**About this task**
Each entry below should be retyped exactly as given.

[Stored data entries]
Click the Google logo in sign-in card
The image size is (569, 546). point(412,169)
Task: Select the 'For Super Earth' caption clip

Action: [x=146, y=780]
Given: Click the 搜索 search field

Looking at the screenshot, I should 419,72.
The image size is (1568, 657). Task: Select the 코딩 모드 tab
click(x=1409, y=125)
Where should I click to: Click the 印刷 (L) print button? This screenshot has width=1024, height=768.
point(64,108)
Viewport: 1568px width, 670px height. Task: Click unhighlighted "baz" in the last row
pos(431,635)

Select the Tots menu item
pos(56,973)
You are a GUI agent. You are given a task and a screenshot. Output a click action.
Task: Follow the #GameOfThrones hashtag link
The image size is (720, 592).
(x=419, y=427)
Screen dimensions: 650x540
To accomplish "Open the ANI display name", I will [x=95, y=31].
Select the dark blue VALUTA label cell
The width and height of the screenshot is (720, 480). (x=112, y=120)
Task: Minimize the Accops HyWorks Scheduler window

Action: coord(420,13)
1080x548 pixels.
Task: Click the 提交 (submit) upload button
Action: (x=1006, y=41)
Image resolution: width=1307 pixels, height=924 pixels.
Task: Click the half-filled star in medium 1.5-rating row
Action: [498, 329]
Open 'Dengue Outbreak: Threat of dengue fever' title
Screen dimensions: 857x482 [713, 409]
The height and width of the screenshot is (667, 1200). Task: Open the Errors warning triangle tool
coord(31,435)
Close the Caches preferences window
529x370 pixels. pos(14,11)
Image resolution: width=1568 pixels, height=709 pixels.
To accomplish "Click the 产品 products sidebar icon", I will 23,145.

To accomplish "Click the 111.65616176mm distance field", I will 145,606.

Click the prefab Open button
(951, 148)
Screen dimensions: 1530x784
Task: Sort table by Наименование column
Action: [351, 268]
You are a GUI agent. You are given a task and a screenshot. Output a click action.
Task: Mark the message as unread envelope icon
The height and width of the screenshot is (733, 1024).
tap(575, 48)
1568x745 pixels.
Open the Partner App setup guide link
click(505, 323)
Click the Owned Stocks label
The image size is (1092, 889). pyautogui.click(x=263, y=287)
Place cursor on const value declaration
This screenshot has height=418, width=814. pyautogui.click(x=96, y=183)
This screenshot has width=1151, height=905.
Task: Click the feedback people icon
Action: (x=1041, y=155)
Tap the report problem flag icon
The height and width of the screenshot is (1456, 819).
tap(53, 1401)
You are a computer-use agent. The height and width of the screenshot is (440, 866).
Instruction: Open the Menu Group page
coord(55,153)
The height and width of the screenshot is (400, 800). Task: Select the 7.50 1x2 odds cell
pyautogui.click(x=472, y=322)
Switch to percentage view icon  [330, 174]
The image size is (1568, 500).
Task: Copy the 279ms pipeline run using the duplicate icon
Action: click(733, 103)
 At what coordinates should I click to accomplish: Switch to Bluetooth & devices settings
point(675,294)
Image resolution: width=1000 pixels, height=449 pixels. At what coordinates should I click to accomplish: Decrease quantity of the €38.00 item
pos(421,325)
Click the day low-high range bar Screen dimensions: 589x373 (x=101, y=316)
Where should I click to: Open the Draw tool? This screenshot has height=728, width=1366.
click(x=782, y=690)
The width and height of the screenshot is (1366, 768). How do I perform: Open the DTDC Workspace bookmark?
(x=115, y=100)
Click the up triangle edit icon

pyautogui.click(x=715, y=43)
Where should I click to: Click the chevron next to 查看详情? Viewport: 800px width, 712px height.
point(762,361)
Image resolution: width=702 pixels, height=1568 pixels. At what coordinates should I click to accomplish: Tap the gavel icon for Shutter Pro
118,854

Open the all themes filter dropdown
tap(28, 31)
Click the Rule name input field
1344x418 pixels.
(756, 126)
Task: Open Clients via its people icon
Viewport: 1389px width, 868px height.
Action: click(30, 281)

**The completed task**
Click the Google logo in sign-in card
The image size is (569, 546). point(412,169)
Task: Select the 'For Super Earth' caption clip

Action: [x=146, y=780]
Given: Click the 搜索 search field

Looking at the screenshot, I should 419,72.
The image size is (1568, 657). Task: Select the 코딩 모드 tab
click(x=1409, y=125)
Where should I click to: Click the 印刷 (L) print button? This screenshot has width=1024, height=768.
point(64,108)
Viewport: 1568px width, 670px height. Task: Click unhighlighted "baz" in the last row
pos(431,635)

Select the Tots menu item
pos(56,973)
You are a GUI agent. You are given a task and a screenshot. Output a click action.
Task: Follow the #GameOfThrones hashtag link
The image size is (720, 592).
(x=419, y=427)
Screen dimensions: 650x540
To accomplish "Open the ANI display name", I will [x=95, y=31].
Select the dark blue VALUTA label cell
The width and height of the screenshot is (720, 480). (x=112, y=120)
Task: Minimize the Accops HyWorks Scheduler window

Action: coord(420,13)
1080x548 pixels.
Task: Click the 提交 (submit) upload button
Action: (x=1006, y=41)
Image resolution: width=1307 pixels, height=924 pixels.
Task: Click the half-filled star in medium 1.5-rating row
Action: [498, 329]
Open 'Dengue Outbreak: Threat of dengue fever' title
Screen dimensions: 857x482 [713, 409]
The height and width of the screenshot is (667, 1200). Task: Open the Errors warning triangle tool
coord(31,435)
Close the Caches preferences window
529x370 pixels. pos(14,11)
Image resolution: width=1568 pixels, height=709 pixels.
To accomplish "Click the 产品 products sidebar icon", I will 23,145.

To accomplish "Click the 111.65616176mm distance field", I will 145,606.

Click the prefab Open button
(951, 148)
Screen dimensions: 1530x784
Task: Sort table by Наименование column
Action: [351, 268]
You are a GUI agent. You are given a task and a screenshot. Output a click action.
Task: Mark the message as unread envelope icon
The height and width of the screenshot is (733, 1024).
tap(575, 48)
1568x745 pixels.
Open the Partner App setup guide link
click(505, 323)
Click the Owned Stocks label
The image size is (1092, 889). pyautogui.click(x=263, y=287)
Place cursor on const value declaration
This screenshot has height=418, width=814. pyautogui.click(x=96, y=183)
This screenshot has width=1151, height=905.
Task: Click the feedback people icon
Action: (x=1041, y=155)
Tap the report problem flag icon
The height and width of the screenshot is (1456, 819).
tap(53, 1401)
You are a computer-use agent. The height and width of the screenshot is (440, 866).
Instruction: Open the Menu Group page
coord(55,153)
The height and width of the screenshot is (400, 800). Task: Select the 7.50 1x2 odds cell
pyautogui.click(x=472, y=322)
Switch to percentage view icon  [330, 174]
The image size is (1568, 500).
Task: Copy the 279ms pipeline run using the duplicate icon
Action: click(733, 103)
 At what coordinates should I click to accomplish: Switch to Bluetooth & devices settings
point(675,294)
Image resolution: width=1000 pixels, height=449 pixels. At what coordinates should I click to accomplish: Decrease quantity of the €38.00 item
pos(421,325)
Click the day low-high range bar Screen dimensions: 589x373 (x=101, y=316)
Where should I click to: Open the Draw tool? This screenshot has height=728, width=1366.
click(x=782, y=690)
The width and height of the screenshot is (1366, 768). How do I perform: Open the DTDC Workspace bookmark?
(x=115, y=100)
Click the up triangle edit icon

pyautogui.click(x=715, y=43)
Where should I click to: Click the chevron next to 查看详情? Viewport: 800px width, 712px height.
point(762,361)
Image resolution: width=702 pixels, height=1568 pixels. At what coordinates should I click to accomplish: Tap the gavel icon for Shutter Pro
118,854

Open the all themes filter dropdown
tap(28, 31)
Click the Rule name input field
1344x418 pixels.
(756, 126)
Task: Open Clients via its people icon
Viewport: 1389px width, 868px height.
Action: click(30, 281)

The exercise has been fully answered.